Additionally, Li says he liked the idea of having the benefit of the government’s support – to build roads when they needed them, to transport them by military helicopter, to provide armed protection in guerrilla-controlled areas, and to cut through bureaucratic red tape. Anyone who has experience in a developing country – and especially in a war-torn one – will empathize with these desires. But anyone with this kind of experience must also recognize the tradeoffs. For one thing, such coziness could threaten to erode, if not destroy, the trust among those they’re seeking to serve. In the end, it seems Li opted not to partner with the government, though for reasons beyond his control. Before such a partnership could take shape, Montt had been removed from office the same way he assumed it – by coup d’etat – and Agros’ friends of goodwill were no longer in high places. (To its credit, Agros does seem to have learned valuable lessons through its early flirtations with political power; today one of the organization’s framing principles is to remain “apolitical.”)
Despite these concerns, what Li initiated was a daring, beautiful, seemingly impossible thing. In a protracted civil war fought largely over land rights, Li decided to go to one of the hottest spots of the war to address the problem at the heart of the conflict, but to do so through voluntary land purchase, not through bombing. That’s truly remarkable, and it’s to be commended. While we may second guess some of Li’s early decisions, it’s important to remember this was taking place during a confusing, tumultuous time. And the landless farmers he and his colleagues were committing to walk beside were precisely those caught in the crossfire between two armies.

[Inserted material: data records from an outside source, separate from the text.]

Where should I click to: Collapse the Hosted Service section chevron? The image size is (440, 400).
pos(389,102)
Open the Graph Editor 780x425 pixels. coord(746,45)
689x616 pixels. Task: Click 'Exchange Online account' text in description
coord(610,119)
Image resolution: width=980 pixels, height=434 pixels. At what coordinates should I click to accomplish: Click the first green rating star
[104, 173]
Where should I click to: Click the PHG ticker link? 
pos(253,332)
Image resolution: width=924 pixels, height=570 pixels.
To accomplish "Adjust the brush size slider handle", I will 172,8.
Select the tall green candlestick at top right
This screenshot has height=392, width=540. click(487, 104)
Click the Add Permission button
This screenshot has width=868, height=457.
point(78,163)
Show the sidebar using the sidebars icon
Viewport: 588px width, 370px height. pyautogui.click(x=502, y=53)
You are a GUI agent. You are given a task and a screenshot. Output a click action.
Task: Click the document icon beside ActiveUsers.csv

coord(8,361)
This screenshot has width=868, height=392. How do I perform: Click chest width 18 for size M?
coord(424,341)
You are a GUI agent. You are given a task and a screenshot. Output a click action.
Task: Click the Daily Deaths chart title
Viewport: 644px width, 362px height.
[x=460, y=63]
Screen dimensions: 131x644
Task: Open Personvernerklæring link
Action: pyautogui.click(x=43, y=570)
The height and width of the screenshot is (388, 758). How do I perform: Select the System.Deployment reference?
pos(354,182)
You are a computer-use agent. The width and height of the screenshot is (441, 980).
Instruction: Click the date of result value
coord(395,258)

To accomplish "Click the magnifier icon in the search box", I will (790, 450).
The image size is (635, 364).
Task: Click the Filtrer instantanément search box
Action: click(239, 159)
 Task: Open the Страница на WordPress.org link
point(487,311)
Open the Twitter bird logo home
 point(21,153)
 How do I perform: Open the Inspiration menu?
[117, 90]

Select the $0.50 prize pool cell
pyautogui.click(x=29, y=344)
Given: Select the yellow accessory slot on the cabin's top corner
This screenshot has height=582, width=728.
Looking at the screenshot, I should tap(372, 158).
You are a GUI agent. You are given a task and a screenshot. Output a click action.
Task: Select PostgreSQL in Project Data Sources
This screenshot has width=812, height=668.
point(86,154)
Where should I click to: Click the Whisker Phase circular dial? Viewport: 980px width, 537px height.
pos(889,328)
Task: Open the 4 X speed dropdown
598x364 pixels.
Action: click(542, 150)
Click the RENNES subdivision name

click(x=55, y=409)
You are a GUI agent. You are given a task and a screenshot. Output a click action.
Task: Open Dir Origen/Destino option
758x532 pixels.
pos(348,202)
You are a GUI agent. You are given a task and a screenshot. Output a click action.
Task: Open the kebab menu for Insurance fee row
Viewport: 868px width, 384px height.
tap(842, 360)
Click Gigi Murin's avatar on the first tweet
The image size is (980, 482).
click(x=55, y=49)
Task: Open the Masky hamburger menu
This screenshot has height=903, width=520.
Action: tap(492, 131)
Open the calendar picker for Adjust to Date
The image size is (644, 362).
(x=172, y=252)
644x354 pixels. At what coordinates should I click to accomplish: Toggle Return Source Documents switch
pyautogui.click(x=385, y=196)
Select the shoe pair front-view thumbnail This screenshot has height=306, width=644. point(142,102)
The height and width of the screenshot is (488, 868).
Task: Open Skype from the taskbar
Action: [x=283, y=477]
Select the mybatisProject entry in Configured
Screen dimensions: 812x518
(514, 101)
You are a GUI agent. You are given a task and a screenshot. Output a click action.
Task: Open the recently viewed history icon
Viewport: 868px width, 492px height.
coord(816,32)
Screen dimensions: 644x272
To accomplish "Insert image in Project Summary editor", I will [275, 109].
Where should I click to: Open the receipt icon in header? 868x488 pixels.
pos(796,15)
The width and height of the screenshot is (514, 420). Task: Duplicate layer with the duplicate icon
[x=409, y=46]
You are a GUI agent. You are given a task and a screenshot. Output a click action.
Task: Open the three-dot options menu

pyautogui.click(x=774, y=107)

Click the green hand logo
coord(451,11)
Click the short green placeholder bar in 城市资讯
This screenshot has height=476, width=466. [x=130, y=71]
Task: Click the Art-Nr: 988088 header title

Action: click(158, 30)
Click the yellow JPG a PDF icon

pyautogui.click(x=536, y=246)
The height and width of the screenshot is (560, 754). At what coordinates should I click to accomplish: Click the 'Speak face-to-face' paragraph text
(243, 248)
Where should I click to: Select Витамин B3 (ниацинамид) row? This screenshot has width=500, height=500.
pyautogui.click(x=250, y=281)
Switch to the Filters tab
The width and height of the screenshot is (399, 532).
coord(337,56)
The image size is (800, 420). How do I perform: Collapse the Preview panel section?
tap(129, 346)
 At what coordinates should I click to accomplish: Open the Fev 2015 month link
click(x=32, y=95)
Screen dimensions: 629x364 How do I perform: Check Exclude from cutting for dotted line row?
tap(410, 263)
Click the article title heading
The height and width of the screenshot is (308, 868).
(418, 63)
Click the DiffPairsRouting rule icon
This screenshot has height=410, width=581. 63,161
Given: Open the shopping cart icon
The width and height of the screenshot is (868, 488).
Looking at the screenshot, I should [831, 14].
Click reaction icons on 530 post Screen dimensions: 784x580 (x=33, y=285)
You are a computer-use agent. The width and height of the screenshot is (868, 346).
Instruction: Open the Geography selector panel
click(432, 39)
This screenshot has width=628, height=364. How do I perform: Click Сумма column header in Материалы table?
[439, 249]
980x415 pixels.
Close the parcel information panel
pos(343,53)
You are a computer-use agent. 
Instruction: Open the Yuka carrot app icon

The irony of Agros’ role in all of this is that like the guerrillas, they were intent on land reform – albeit privately and legally, without resorting to weapons. The end goal, you could say – indigenous farmers on their own land – was largely the same. Yet the different means threatened the guerrillas, who needed all the allies they could get for their supposedly “righteous” cause. The military, meanwhile, representing totalitarian governments that had long opposed meaningful land reform or redistribution of any kind, found themselves in favor of Agros’ work for precisely the reason their enemies opposed it – it provided a meaningful alternative for indigenous people to guerrilla warfare. The paradox of all this is instructive into the true nature of conflicts that on the surface appear to be clear-cut.
What I most appreciated about Buy This Land is Li’s willingness to invite us as readers into the mess of the process. Had he been intent on using this book merely to pat himself on the back for founding a remarkable, inspiring nonprofit, he would have been careful to omit a great many details of fumbling and missteps along the way. But he willingly included them, and the book is stronger for it – as is my appreciation and gratitude for the work of Agros. As Li writes, “Working with the rural poor in the world’s poorest countries will always require a new set of eyes and fresh thinking.” This kind of humility and teachability – two fruits of a deep and abiding love for God and neighbor – will go a long way, and may even cover, shall we say, a multitude of missteps.